For cord cutters looking to access live network television, there’s an old school device called the antenna. Remember those? Newer HD antennas are now in play, but they perform the same duties as the ones we all used in the 1970s, grabbing free over-the-air signals bouncing around skies. One essential modern tool for live television viewing is the DVR (Digital Video Recorder), and quite a few options do exist for antenna users. But...what about folks looking to use an antenna linked DVR, all the while having the ability to watch live shows on their mobile devices? Impossible? Not any longer with today’s previewed device: Tablo.
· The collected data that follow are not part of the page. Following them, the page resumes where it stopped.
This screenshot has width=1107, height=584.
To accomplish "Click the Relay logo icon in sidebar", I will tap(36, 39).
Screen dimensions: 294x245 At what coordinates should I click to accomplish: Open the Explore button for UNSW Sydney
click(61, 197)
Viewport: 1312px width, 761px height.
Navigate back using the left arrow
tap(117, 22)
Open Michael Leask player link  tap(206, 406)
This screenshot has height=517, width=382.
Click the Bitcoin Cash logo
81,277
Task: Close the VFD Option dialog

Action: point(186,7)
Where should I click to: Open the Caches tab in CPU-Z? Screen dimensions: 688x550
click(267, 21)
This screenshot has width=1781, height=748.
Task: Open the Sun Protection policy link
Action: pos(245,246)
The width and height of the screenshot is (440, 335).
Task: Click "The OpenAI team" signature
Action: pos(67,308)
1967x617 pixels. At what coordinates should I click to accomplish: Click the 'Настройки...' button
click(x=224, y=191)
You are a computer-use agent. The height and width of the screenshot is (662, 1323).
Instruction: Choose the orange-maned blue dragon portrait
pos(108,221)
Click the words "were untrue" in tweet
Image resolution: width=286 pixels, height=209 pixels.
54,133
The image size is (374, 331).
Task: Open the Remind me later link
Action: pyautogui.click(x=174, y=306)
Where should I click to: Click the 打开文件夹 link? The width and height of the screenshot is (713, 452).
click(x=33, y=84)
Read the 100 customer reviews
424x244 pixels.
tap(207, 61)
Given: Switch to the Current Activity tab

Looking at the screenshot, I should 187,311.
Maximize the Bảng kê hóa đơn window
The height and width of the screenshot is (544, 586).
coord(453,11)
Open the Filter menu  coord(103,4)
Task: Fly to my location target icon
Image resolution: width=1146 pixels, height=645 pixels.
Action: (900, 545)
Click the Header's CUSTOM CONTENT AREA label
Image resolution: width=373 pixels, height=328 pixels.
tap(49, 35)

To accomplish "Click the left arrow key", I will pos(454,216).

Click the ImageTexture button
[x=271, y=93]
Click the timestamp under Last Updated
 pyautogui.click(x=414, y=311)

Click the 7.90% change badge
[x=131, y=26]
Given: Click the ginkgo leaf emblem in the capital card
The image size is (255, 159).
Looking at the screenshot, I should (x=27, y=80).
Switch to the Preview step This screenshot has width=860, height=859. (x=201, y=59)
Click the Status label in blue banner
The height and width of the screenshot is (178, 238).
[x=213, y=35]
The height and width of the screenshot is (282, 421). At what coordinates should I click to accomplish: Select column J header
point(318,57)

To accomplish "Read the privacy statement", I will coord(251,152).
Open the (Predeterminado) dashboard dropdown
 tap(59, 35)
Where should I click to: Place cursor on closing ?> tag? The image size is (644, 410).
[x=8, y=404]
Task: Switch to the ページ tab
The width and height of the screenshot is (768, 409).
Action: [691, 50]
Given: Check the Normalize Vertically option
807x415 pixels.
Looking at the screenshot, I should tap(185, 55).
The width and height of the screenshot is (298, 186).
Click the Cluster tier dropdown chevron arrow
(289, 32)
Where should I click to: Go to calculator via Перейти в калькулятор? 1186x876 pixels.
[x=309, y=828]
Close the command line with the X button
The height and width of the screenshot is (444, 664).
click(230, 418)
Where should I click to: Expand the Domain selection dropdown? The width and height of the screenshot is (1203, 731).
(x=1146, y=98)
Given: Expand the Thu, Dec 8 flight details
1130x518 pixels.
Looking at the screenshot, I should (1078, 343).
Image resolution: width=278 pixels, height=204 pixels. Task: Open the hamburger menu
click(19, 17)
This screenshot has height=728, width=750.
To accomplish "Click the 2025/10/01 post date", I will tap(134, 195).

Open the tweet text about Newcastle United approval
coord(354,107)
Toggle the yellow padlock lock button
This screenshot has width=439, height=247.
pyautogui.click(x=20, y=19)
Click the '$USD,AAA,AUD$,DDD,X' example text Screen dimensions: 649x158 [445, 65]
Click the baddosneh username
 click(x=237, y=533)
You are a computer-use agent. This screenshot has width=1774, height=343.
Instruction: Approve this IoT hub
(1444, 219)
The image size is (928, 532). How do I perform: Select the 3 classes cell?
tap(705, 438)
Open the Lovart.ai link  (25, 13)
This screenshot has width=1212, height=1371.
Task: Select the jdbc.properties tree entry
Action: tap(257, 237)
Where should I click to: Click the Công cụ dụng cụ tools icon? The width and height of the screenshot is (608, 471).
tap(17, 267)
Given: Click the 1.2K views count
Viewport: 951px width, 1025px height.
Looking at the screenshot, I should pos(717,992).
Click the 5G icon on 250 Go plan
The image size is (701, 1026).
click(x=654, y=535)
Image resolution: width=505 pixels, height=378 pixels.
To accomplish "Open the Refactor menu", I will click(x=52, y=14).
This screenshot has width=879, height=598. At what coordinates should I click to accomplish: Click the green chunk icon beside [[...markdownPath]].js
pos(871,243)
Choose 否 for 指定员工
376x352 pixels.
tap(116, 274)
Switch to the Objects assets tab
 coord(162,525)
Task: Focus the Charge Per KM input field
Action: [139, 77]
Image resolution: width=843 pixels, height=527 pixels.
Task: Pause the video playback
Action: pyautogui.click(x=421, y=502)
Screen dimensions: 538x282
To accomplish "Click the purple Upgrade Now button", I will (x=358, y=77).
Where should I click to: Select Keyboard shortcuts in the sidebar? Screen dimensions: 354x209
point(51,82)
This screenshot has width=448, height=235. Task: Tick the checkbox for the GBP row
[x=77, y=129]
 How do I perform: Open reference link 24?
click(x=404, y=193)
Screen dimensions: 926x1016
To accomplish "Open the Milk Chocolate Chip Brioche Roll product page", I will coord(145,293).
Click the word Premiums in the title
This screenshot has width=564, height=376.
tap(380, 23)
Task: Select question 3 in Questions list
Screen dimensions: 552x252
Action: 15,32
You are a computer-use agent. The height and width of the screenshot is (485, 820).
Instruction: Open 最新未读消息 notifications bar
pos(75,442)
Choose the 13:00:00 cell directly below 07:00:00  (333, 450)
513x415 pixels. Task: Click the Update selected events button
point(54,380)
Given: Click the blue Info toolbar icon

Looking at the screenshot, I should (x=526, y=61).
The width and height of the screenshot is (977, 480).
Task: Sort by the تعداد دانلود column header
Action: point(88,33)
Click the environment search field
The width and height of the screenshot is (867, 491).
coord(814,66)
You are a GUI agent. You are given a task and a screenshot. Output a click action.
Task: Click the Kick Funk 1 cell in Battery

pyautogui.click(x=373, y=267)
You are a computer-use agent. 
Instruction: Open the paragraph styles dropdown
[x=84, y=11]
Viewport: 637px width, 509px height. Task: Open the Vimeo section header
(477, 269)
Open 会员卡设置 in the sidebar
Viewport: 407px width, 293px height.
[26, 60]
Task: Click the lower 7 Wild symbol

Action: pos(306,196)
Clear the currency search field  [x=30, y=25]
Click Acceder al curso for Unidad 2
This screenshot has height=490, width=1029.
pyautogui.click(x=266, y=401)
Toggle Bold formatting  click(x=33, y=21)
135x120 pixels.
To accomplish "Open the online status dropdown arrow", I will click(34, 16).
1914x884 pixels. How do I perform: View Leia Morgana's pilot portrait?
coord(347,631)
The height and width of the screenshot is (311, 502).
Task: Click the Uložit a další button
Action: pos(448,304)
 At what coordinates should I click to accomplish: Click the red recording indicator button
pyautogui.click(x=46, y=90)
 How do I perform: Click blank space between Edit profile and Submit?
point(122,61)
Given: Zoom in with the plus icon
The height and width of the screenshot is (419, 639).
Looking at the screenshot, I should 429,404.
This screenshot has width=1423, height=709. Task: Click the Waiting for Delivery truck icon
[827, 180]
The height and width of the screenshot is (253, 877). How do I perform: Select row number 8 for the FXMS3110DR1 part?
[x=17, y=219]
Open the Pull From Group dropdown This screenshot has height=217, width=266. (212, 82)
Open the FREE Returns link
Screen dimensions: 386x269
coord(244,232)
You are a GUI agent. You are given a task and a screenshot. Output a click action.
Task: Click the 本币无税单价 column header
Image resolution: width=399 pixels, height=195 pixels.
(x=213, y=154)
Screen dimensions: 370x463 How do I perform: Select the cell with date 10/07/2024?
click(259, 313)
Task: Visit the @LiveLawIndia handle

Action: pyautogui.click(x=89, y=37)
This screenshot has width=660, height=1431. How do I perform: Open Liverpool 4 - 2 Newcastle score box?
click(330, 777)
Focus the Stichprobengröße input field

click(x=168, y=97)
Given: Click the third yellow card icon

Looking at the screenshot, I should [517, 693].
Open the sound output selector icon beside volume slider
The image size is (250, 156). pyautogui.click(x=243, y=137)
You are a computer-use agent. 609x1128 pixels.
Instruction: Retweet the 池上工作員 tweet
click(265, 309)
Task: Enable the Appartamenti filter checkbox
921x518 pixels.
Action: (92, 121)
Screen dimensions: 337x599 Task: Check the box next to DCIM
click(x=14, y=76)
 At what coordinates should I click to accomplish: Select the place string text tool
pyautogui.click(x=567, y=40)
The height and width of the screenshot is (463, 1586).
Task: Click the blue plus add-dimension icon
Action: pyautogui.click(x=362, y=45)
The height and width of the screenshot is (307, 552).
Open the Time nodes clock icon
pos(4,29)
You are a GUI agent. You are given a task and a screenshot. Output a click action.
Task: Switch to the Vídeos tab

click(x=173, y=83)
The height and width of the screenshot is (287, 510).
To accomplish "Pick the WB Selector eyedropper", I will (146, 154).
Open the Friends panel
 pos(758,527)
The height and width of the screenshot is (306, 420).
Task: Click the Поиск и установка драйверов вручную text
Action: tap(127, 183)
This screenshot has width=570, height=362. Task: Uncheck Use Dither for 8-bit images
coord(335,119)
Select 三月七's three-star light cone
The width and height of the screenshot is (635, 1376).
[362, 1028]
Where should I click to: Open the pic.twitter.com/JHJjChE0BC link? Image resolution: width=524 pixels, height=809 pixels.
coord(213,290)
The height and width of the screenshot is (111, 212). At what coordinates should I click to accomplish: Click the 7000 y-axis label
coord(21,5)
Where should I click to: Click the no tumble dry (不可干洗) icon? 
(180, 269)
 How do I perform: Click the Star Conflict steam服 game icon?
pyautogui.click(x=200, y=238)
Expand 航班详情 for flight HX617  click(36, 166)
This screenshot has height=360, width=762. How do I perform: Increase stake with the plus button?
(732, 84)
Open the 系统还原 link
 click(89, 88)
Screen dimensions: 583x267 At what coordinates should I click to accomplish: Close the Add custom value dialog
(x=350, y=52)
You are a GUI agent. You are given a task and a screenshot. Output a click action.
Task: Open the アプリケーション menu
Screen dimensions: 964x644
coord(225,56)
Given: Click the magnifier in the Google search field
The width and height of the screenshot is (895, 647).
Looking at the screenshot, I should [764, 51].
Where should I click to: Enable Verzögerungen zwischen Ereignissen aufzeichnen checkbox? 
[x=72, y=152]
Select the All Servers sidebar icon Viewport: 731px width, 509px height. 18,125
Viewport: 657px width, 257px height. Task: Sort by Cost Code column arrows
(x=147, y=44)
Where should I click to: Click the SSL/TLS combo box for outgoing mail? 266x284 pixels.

Tablo is a next-gen HDTV antenna compatible DVR that was recently released by an upstart company called Nuvyyo. Its nifty feature – the one that sets itself apart – is that Tablo can stream content captured from your antenna to devices anywhere you have internet access. That means you can stream it to your television, laptop, or smart phone...even when on the go.

Tablo (a two tuner version) currently sells for $199 from NewEgg and direct from Nuvyyo for slightly more. A four tuner version will be available soon.

The app controlled unit has a fairly small form factor, with a size that’s roughly the length of an iPad while standing a few inches tall. Its rear features ports for an antenna connection, ethernet (connection to your home’s wireless router), and two USBs (for external USB hard drives). Owners have the option of skipping an ethernet connection and tapping into WiFi with an on-board 802.11n connection. Internally, Tablo houses two MaxLinear low power consumption MXL603 OTA-ATSC turners. 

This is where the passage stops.